Data records –
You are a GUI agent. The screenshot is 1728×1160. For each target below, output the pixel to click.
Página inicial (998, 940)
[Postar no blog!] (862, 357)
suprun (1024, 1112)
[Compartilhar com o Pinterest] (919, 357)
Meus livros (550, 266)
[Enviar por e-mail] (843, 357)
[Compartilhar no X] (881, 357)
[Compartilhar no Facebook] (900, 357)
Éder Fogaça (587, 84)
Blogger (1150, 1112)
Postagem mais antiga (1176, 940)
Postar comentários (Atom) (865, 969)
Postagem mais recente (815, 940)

Work request –
Find the string "mais" in the data. Report each line it appears in.

Reply to the exercise –
Postagem mais antiga (1176, 940)
Postagem mais recente (815, 940)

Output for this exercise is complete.